Arthur Raymond Tully (1897 – 1984)
Arthur, we hardly knew you.
When your name came up in conversation, as it did from time to time, it was in disjointed bits and pieces, with little to connect them except for the few vital facts about you that most family trees contain.
Those facts tell us you were born the last day of March, 1897, the eleventh of a baker’s dozen to Charles Hoppin Tully and his wife, Adela Baron, in Tucson, Arizona. They go on to say that a mere six months after registering for the World War I draft, you found yourself in Portland, Oregon, where you had a whirlwind romance with a young Finnish hotel maid, Selma Kangas. You married her on January 15, 1919, before a Justice of the Peace in Vancouver, Washington, just across the state line.

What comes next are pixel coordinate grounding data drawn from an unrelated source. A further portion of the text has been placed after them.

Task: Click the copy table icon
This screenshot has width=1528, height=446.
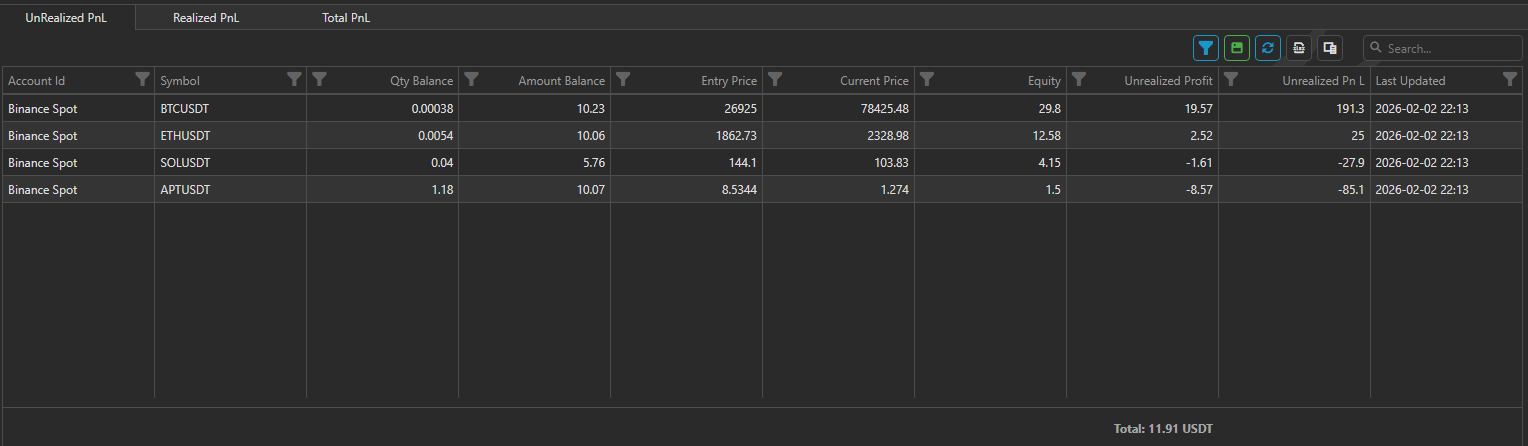Action: [1330, 48]
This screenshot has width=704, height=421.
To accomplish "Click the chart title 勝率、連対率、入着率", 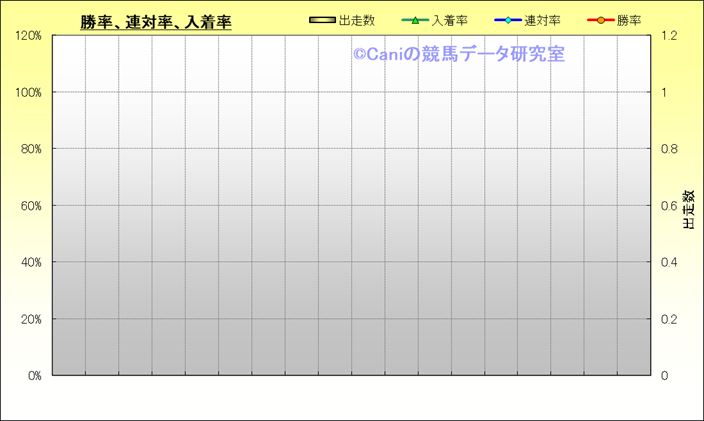I will click(156, 22).
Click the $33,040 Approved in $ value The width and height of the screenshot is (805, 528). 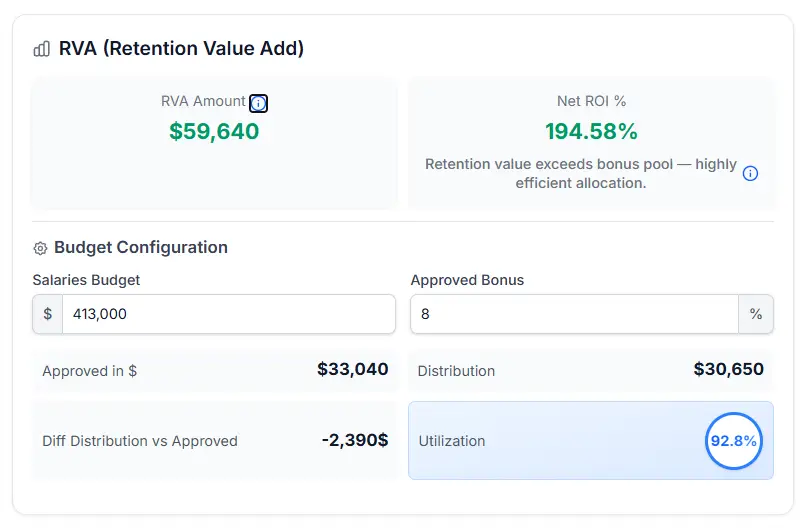352,370
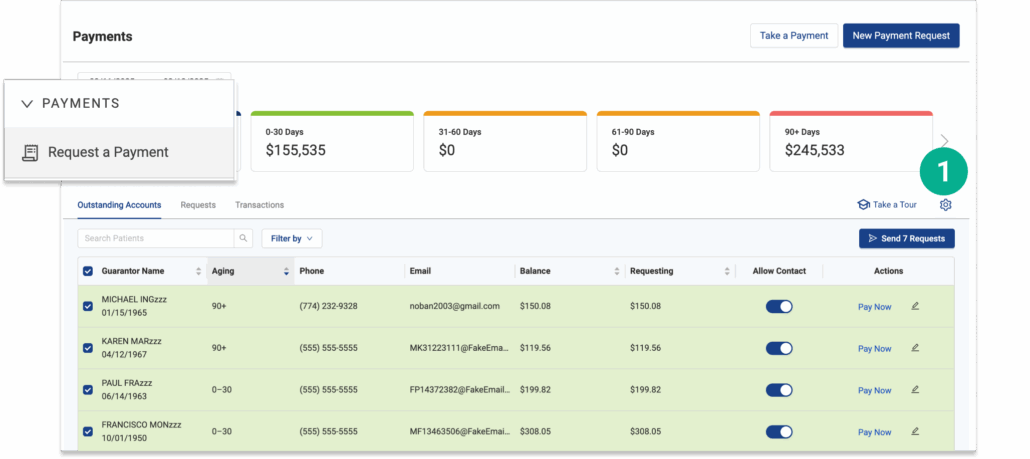Click edit pencil for Paul FRAzzz
This screenshot has width=1030, height=459.
tap(915, 390)
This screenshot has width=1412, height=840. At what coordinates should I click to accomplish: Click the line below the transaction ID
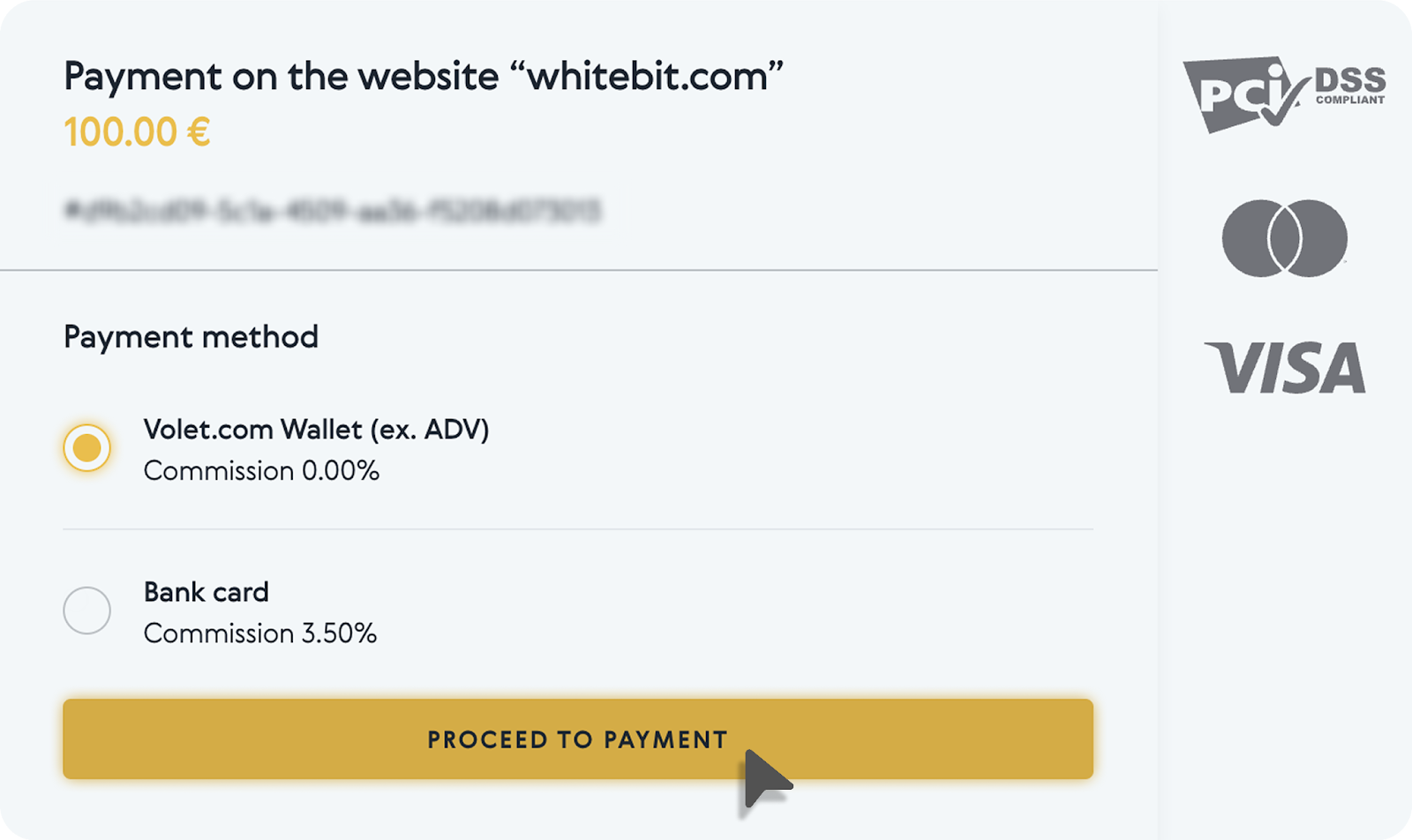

And then there is the 1920 letter from your father, Charles, who had just lost his beloved wife – your mother – Adela, only two years earlier, when you were only 19. Still grieving her absence, he shared his advice with you for a happy marriage:
TUCSON, ARIZONA, May 20th, 1919
My dear son:-
Received your letter yesterday and glad to hear from you. Received the Sunday paper you sent and must say that it is a good proof of the size and importance of that city.
. . . Let me impress upon your mind that in order to have the true love of your wife, you must treat her right always. Be true, and lovable to her. Love is the one great factor in winning the love of a woman. Never humiliate her in the least but rather let her feel that she can rely on you completely.

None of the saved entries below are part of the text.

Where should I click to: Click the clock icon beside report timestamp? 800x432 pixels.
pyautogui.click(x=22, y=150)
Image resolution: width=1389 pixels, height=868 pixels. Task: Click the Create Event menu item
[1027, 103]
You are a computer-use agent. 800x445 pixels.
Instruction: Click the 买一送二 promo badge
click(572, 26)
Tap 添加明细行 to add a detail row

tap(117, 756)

. . . Give my love to your wife and if she feels like writing tell her to drop a few lines. I want her to like me. All my sons in law and daughters in law seem to look upon me as their truest and most sincere friend and I want her to feel the same way.
I wish you both unlimited happiness and best luck.
(signed) Charles H. Tully
Between census reports, city directories, and family letters, we learn that you held a number of jobs as a rail car repairman, newspaper printer, and restaurant cook. And we know you fell on hard times in the Great Depression, a few years after the birth of your children, Vivian and Welner, in 1919 and 1922.
That is when the void appears. And you disappear first, then Selma, into two black holes of uncertainty, until her death in 1949 and your own death on May 3, 1984, in Norwalk, California, at age 87.
|Clockwise, from left: Selma, Arthur, Welner,
and Vivian Tully. Anaheim, California,
circa 1922 – 1923.
It’s hard to fill in the blanks of your life, Arthur. What were your values, what did you wish for your family, who did you dream you would become, and how did you feel when your dreams met with disappointment?
I’m not sure we’ll ever have the answers to those questions, but I can say this, Arthur: your children, Vivian and Welner, were your greatest legacy.
Without you and Selma, Vivian would not have married John Moyer and had three lovely daughters.
Without you and Selma, we would not have had Welner, known to the world as “Bing.” I think you would be proud to know he was a loving family man – the guy everyone wished they had for a husband and father, and for a grandfather and a friend.
I wish I could have met you, Arthur. You may have been an ordinary man with an ordinary share of challenges, and you more or less lived an ordinary life. But for the children who were the fruit of that life, who overcame the challenges it brought and left their own legacies of family and love and goodness, I would tell you that in the end, your life left us more for which to be grateful than to wonder about.